[ACTIVITY] Range to output from the entries below: the line containing "This screenshot has height=886, width=1550." through the line containing "Given: Toggle mobile device preview icon". Set it down exactly, ends included, nothing else.

BEGIN INFORMATION SHOWN

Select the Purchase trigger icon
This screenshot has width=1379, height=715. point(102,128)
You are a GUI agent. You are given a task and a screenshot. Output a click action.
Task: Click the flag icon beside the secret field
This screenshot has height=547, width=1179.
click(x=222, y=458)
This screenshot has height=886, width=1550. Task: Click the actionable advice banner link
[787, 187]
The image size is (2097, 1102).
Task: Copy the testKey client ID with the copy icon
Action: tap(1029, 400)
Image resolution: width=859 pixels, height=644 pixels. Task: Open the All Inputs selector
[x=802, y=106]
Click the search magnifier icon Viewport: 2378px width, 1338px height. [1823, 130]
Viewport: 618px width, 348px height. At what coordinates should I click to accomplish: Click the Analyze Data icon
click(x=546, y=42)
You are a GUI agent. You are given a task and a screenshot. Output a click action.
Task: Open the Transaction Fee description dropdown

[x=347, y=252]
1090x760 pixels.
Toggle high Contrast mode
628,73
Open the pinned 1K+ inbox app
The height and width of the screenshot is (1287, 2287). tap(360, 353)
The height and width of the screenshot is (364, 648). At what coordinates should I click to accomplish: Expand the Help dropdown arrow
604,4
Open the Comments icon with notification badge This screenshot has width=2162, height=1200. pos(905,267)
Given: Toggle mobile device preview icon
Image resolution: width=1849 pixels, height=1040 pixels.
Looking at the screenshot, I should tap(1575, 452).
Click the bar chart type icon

END INFORMATION SHOWN

[WRITTEN REPLY]
This screenshot has height=886, width=1550. Task: Click the actionable advice banner link
[787, 187]
The image size is (2097, 1102).
Task: Copy the testKey client ID with the copy icon
Action: tap(1029, 400)
Image resolution: width=859 pixels, height=644 pixels. Task: Open the All Inputs selector
[x=802, y=106]
Click the search magnifier icon Viewport: 2378px width, 1338px height. [1823, 130]
Viewport: 618px width, 348px height. At what coordinates should I click to accomplish: Click the Analyze Data icon
click(x=546, y=42)
You are a GUI agent. You are given a task and a screenshot. Output a click action.
Task: Open the Transaction Fee description dropdown

[x=347, y=252]
1090x760 pixels.
Toggle high Contrast mode
628,73
Open the pinned 1K+ inbox app
The height and width of the screenshot is (1287, 2287). tap(360, 353)
The height and width of the screenshot is (364, 648). At what coordinates should I click to accomplish: Expand the Help dropdown arrow
604,4
Open the Comments icon with notification badge This screenshot has width=2162, height=1200. pos(905,267)
Given: Toggle mobile device preview icon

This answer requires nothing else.